To those who claim that the Obuzor does not recognize the Onihea title, l think that is a joke carried too far. It is a figment of their imaginations, and at best, and for no other reasons, than selfish motives. It is doubtful if such a claim emanated from the palace neither could those propagating such ideas show any evidence in support. Take for instance, many members from our community that hold Chieftaincy titles from communities other than lbusa. Could we then safely and in clear conscience claim that such titles will not be recognized simply because the holders got their titles outside the lbusa Community? The answer is no. The point being made here is that there are honourary Chieftaincy titles and there are some others that are strictly traditional titles that are governed by the laid down procedures as per the Obuzor Chieftaincy Declaration law.
Mr. Jude Adiefe posited a very relevant question which, in my considered opinion, was apt in this our conversation. According to him, giving the polarised traditional structure in place in lbusa today as a result of the lingering power struggle for supremacy and relevancy between the Senior Diokpa/lzu Ani on the one hand, and the Obuzor of Ibusa on the other hand, a situation that made it difficult if not impossible to liaise with the Obuzor in-Council in order to streamline an award of a Chieftaincy title, assuming without conceding its relevancy in this instance, conferred on an indigene from an opposing camp, does that, ab initio, invalidate such award and conferment? The answer again is No. And besides, the above scenario can only be considered if it was mandatory that for such title to be recognized as such, it must have the insignia of office belonging to the palace of the Obuzor of lbusa.
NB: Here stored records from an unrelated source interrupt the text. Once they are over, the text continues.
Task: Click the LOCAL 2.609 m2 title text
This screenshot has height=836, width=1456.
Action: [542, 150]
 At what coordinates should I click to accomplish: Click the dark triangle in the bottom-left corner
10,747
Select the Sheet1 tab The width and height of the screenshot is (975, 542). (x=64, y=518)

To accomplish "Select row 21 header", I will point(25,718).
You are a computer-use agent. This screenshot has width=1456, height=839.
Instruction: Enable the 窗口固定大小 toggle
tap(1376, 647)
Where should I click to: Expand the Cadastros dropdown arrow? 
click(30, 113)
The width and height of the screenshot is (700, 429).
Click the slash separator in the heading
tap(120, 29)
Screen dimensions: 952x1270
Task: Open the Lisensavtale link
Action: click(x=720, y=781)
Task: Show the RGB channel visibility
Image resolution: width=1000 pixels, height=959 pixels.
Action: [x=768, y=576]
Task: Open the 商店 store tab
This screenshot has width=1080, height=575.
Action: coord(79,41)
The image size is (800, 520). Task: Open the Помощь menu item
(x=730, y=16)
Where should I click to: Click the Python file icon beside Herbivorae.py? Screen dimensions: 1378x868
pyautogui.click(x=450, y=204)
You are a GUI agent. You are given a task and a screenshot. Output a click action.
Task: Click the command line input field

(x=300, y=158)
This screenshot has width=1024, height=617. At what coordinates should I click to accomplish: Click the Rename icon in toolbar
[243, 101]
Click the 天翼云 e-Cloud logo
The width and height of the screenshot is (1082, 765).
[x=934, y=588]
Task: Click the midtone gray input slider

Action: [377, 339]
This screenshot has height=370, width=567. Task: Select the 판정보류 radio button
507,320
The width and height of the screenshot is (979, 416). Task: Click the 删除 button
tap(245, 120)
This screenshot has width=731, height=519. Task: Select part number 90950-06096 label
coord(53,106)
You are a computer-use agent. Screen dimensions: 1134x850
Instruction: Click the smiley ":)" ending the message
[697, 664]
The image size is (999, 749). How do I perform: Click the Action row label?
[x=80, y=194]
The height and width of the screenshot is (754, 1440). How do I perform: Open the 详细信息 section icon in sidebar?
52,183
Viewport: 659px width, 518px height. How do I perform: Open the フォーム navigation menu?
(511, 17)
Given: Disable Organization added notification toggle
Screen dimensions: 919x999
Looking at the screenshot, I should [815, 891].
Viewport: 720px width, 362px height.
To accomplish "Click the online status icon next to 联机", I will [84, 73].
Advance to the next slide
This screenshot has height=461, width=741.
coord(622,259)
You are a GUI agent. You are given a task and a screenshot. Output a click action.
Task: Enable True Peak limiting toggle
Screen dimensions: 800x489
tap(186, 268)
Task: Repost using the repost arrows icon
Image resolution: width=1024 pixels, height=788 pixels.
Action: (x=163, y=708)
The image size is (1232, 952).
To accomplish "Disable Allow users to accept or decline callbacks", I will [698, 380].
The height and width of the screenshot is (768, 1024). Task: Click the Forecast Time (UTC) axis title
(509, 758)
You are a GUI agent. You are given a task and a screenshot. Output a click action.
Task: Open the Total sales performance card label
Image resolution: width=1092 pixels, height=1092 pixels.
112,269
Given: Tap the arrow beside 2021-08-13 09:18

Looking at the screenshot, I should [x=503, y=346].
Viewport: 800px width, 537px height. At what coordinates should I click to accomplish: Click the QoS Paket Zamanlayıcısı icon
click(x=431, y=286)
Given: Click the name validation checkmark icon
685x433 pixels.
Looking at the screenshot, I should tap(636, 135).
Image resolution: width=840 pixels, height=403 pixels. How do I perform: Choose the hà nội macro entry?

But where, as it has been shown by the Umuisagba Chieftaincy title conferred on late Mr. Willy Ikolodo, where the input of the Obuzor or the Senior Diokpa was not mandatory by law, such courtesy can be dispensed with and yet the title is nonetheless, valid.
As l have pointed out before, where a law by its very nature failed to expressly restrict or prohibit the performance of an act, such act, when performed, could not be said to be in violation of the law. The power invested on the Obuzor to initiate, process, award and confer a Chieftaincy title on any individual does not remove the equivalent residual power hitherto exercised by any of the existing federating units/villages to initiate, process, award and confer Chieftaincy titles on their worthy sons and daughters. Such award, be it an honourary or traditional title and not subject to the Obuzor or Senior Diokpa’s approval, does not in any way diminish its value, relevance or its acceptability by the community. It therefore, follows that the idea that the Onihea, a title that has existed from time immemorial and the exclusive preserve of the Umuehea community, is not recognised by reason of such title not having been approved by the Senior Diokpa and or the Obuzor-in-Council, is erroneous and those who holds such views are inherently in error both in law and in substance.